- Box art for the original 1999 release.
- Developer: Kinotrope
- Publishers: Toshiba-EMI Sakuba Metal Works (Digital)
- Platforms: Microsoft Windows Mac OS Android iOS Nintendo Switch
- Release: Mac OSJP: March 25, 1999; Microsoft WindowsJP: March 25, 1999; WW: July 7, 2022 (Steam); Android, iOSWW: December 10, 2021; Nintendo SwitchWW: June 6, 2024;
- Genres: Adventure Horror

= Garage (video game) =

1999 video game

Garage (full title: GARAGE: Bad Dream Adventure; Japanese: ガラージュ) is a Japanese surrealist point and click adventure game developed by Kinotrope and published by Toshiba-EMI for Windows and Macintosh in 1999.

== Plot and gameplay ==
Garage is a surreal and nightmarish point and click adventure inspired by the works of Carl Jung, set inside the mind of a man named Yang. Yang finds himself inside a therapy machine known as Garage, which creates within the user's mind a dystopian world similar to Kowloon Walled City. The city is inhabited by biomechanical entities trapped on a web of tracks, repeating their days in a dark society. The player takes control of a small bio-machine tasked with finding its "shadow" – a mysterious entity which seems to reflect another facet of the player character – and to escape the city in the process. Along the way, the player must meet other machines, solve puzzles, fish for frogs, and balance their ever-dwindling supplies of Ego and Fuel. The game's graphics are pre-rendered and digitized.

==Development==
The game was written and designed by Japanese surrealist artist Tomomi Sakuba. It was also art-directed by Sakuba, produced by Masahiro Ikuta, co-produced by Akihiko Kawa, and programmed by Akiya Hayashi. Its 3D graphics were created by Gengo Ito and Hiroki Watanabe, with music composed by Tomonori Tanaka.

Sakuba began his interest in games with the Cyan, Inc. title Cosmic Osmo, which he had played around 1990. After learning that the game had been created in HyperCard, a software that was pre-installed for free on Mac computers at the time, he went to the library and began studying the software. He made a few experimental projects including Hobbit's Great Adventure and Talking before setting his sights on developing a full-fledged game.
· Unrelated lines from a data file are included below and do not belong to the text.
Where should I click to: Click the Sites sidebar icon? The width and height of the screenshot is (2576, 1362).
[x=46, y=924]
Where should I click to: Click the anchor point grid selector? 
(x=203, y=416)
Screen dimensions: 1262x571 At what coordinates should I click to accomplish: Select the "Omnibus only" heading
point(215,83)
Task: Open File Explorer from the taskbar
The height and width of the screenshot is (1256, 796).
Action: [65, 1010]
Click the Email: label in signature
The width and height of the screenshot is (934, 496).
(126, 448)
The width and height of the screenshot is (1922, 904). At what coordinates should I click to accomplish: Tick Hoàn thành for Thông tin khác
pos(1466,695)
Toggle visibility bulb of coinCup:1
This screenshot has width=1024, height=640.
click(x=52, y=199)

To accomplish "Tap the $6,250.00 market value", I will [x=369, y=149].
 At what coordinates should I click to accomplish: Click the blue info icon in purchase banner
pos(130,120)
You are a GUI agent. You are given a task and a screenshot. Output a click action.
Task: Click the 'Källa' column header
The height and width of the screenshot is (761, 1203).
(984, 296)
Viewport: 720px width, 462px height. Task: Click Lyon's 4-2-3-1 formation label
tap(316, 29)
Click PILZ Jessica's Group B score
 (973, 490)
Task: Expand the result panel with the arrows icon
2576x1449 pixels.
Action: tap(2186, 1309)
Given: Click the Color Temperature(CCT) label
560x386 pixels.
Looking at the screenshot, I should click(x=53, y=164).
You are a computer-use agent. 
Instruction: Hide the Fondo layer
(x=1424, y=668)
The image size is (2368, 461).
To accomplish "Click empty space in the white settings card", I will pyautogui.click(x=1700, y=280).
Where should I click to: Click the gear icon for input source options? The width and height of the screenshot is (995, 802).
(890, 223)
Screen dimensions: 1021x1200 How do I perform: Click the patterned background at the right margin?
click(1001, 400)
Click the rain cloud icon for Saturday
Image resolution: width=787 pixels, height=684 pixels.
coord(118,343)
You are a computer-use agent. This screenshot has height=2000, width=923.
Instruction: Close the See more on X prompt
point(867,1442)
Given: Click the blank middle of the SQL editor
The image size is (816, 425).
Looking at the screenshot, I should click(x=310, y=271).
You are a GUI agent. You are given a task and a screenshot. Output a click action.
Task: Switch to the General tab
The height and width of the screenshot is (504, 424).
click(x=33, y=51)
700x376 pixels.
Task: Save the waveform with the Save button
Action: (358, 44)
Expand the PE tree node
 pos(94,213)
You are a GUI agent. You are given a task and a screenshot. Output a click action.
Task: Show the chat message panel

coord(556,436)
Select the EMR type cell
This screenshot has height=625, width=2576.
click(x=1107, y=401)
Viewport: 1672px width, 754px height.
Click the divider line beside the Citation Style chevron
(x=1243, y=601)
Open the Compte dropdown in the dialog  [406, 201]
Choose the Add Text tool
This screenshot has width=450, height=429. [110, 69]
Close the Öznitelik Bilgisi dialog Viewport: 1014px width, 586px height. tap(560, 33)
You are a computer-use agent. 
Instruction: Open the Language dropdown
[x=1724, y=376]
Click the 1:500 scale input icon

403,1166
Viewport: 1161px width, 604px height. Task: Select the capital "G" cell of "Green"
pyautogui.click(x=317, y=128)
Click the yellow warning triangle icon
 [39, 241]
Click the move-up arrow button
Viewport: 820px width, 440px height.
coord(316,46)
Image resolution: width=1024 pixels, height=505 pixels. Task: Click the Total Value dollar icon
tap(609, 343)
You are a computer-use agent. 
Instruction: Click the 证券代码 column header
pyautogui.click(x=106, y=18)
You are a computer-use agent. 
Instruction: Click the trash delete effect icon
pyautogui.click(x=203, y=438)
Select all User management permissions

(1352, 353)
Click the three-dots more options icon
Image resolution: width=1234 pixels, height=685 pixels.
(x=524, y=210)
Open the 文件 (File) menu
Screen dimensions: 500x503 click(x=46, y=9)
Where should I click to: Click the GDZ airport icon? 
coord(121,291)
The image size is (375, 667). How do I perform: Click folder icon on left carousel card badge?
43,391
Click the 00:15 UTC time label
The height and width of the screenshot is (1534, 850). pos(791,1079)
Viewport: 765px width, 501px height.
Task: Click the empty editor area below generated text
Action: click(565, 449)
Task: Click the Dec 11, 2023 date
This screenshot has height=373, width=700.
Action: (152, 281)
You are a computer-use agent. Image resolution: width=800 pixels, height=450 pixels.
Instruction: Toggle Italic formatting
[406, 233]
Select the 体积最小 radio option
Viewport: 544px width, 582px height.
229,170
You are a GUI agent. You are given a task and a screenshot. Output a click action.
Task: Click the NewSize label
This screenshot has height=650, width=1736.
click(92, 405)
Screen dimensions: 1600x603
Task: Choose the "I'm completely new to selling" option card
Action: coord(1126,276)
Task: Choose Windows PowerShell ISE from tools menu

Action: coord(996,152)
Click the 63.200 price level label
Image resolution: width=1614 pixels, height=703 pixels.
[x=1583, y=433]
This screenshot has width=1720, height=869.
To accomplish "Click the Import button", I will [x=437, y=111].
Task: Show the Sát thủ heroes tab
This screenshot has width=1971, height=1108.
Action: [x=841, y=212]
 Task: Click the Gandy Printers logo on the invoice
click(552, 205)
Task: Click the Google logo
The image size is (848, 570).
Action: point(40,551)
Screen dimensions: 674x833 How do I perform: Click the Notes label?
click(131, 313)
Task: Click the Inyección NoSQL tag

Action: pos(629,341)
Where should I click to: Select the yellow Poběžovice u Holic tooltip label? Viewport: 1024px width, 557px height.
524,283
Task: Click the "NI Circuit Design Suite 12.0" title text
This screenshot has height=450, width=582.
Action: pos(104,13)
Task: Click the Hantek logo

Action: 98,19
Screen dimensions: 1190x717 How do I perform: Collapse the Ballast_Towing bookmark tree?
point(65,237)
When sketching out the design of the hero, Sakuba settled on a creature with an organic head on the body of a machine. He eventually decided to apply this design to all the characters. At least one poster was designed before the final poster was chosen for marketing. The official website for the game was published in August 1995, where the director maintained a diary of the game's progress.

==Release==
The first release of this game was limited to 3,000 copies. The game's publisher, Toshiba-EMI, withdrew from CD-ROM publishing before further copies could be produced. Even in Japan, where the game was released, original copies of Garage are considered extremely rare, with only a few thousand in existence. When a used copy of the game appeared on the trading site Suruga-ya, it initially had an asking price of 300,000 yen.

Its first availability on the internet can be attributed to members of 4chan's retro gaming board, /vr/, who discovered it on an auction site, and pooled funds together in order to acquire and preserve it. The game's creator initially held resistance to republishing it, citing issues of "game balance", as well as his lack of rights to the property. A limited re-release, titled "Garage Private Edition", went on sale in mid-2007, and quickly sold out. With permission of Tomomi Sakuba, the game was a repackaging of the original release.

On March 31, 2020, LoneDev reverse engineered the game and implemented a patch to translate the videogame into English and permit game play on non-Japanese Windows 10 systems. The GarageDoor patch was announced on Discord and released on GitHub, greatly increasing interest in the video game in Western countries.

On December 10, 2021, an official remastered version of Garage, titled Garage: Complete Version, was released on iOS and Android devices, the first time the game would be officially playable in English – featuring UI and game balance improvements, new chapters, sidequests and multiple different endings. This version was later ported to Microsoft Windows, releasing on Steam as Garage: Bad Dream Adventure on July 7, 2022, and also Nintendo Switch under the same name on June 6, 2024.

==Reception==
Hardcore Gaming 101 deemed Garage a "profoundly uncomfortable game to look at", due to its unsettling nature.